Surrounded by the suggestive “murgico” landscape, on the border between apulia and Basilicata region, there’s Torre Spagnola, one of the most representative farms of the same territory. It owes his denomination to the mighty tower, built in the period when the territory was controlled by the Crown of Spain, in the person of the viceroy Gusman.

Torre Spagnola had a strategic value for the control of the roads of Matera with the Apulian territory and all the south of Italy. The tower was built between 1560 and 1600 by the will of Captain Giuseppe Trullos, nephew of the bishop of Castellammare Giovanni Trullos, who had moved in 1560 to Matera.
Giuseppe in 1603 bought the right to collect gabelle (taxes) by making the tower a place of tax office.

The Trullos married into the Ulmo family of Matera whose last descendant lost all the family fortune. Deathbed, considering paying for this dissolute and reckless life, to win Heaven he donated this property to Dominicans monks.Torre Spagnola with the Dominicans, that they kept until the end of 1700, turned into an agricultural farm with the construction of new structures appropriate to the new zootechnical address.

The Dominicans were expropriated by the Napoleonic laws of 1806. To them, in the first decade of 1800, succeded the Marquis of Ferrante Ruffano. In 1840 the farm was bought by the Duke Malvezzi. Family malvezzi creates the real farm service, converted to agriculture and training of horses, that were sold to the Bourbon army.

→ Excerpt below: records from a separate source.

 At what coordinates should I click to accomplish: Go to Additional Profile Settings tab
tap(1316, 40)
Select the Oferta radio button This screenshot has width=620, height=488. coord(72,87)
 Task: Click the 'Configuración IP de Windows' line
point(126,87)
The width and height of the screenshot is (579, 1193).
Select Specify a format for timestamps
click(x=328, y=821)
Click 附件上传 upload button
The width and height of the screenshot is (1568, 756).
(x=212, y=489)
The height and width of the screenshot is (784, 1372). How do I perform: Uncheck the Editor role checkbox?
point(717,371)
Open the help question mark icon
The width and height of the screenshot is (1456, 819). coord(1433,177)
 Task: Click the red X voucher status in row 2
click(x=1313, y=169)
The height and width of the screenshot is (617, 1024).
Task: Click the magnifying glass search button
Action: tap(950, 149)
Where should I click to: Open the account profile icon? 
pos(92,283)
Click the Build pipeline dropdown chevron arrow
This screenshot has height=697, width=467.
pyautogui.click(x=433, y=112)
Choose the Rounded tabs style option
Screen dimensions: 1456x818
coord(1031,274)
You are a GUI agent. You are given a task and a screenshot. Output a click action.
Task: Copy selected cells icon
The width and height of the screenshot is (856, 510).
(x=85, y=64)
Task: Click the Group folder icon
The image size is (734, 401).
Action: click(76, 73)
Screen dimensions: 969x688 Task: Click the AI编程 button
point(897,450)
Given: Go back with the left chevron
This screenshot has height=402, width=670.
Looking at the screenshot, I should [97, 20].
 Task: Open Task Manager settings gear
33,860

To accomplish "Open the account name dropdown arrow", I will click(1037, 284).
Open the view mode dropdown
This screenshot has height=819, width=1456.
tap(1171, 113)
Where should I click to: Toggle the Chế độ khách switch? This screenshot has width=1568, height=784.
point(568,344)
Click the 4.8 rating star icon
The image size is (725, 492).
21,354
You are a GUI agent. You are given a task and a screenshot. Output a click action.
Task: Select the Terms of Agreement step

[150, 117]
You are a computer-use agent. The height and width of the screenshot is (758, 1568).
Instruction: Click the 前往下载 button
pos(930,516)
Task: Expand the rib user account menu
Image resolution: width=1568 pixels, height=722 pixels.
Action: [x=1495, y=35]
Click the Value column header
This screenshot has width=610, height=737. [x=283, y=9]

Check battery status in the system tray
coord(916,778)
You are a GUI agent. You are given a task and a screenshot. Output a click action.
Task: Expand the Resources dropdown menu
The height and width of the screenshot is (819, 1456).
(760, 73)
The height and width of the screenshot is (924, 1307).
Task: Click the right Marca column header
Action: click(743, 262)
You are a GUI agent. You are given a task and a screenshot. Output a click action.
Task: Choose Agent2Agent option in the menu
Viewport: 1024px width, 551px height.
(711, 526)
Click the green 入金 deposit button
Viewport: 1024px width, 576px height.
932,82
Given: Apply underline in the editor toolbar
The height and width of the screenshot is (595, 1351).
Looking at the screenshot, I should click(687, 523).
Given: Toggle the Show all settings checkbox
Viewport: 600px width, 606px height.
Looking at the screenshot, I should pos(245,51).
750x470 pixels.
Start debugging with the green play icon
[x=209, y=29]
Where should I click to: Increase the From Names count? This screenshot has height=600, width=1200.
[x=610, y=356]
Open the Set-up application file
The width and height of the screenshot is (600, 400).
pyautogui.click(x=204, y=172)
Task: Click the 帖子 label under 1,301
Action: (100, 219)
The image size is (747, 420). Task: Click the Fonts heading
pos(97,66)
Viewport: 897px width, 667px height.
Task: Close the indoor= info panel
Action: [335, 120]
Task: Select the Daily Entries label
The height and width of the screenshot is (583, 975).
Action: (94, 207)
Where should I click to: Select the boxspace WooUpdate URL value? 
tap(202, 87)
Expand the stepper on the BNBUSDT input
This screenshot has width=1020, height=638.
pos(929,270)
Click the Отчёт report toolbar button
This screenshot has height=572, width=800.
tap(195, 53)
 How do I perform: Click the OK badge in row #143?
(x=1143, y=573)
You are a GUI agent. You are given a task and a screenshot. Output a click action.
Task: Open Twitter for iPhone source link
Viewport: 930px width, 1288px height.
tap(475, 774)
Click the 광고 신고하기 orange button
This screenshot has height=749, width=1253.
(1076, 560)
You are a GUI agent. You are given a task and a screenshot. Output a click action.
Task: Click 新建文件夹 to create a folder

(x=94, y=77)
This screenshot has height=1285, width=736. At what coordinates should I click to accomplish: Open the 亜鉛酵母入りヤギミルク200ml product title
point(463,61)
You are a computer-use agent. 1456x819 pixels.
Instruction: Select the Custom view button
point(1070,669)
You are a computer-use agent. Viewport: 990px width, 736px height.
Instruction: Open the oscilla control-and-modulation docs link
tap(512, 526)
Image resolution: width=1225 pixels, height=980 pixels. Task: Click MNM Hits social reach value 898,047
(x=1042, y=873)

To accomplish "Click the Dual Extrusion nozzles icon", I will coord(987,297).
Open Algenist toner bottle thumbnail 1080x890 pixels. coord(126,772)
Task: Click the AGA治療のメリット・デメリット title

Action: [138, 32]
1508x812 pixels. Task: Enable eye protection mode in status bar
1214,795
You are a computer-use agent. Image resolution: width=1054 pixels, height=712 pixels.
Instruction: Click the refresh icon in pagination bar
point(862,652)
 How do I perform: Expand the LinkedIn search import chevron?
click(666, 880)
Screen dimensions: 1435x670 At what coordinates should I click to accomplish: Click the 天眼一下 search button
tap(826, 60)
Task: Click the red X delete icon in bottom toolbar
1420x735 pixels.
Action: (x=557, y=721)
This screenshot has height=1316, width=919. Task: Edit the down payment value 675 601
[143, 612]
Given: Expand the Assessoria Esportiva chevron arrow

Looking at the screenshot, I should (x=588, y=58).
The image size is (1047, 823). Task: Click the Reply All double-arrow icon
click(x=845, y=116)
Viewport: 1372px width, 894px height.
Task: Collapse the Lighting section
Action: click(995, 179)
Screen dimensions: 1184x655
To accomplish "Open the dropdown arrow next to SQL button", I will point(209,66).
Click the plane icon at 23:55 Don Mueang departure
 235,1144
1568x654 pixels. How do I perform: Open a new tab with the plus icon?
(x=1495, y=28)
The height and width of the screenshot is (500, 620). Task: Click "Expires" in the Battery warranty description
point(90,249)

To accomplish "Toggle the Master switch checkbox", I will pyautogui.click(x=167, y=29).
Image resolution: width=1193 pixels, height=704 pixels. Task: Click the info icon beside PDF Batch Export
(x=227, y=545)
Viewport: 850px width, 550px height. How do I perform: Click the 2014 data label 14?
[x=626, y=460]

Raids by bandits forced the owners to fortify the farm, which will continue to play until the early 1900s, a role of defense in the countryside and agricultural production.

In 1938 Torre Spagnola was sold to Michele Paradiso of matera and then in 1968 to the Dimauro family of santeramo in colle (Apulia) who in 2001 after a careful restoration, turned it into a wonderful agritourism(farmhouse), perfect place for a relaxing holiday.

The building, with an inner courtyard, has a rectangular plan whose right corner is hinged on the tower. As a service masseria (farmhouse), it was a residential structure for the exclusive benefit of the massaro and the employees. A large and refined portal, dominated by an old wayside shrine, in which was originally located the statue of saint Dominick de Guzman gave access to the main courtyard.
Tower is the original element of the rural structure.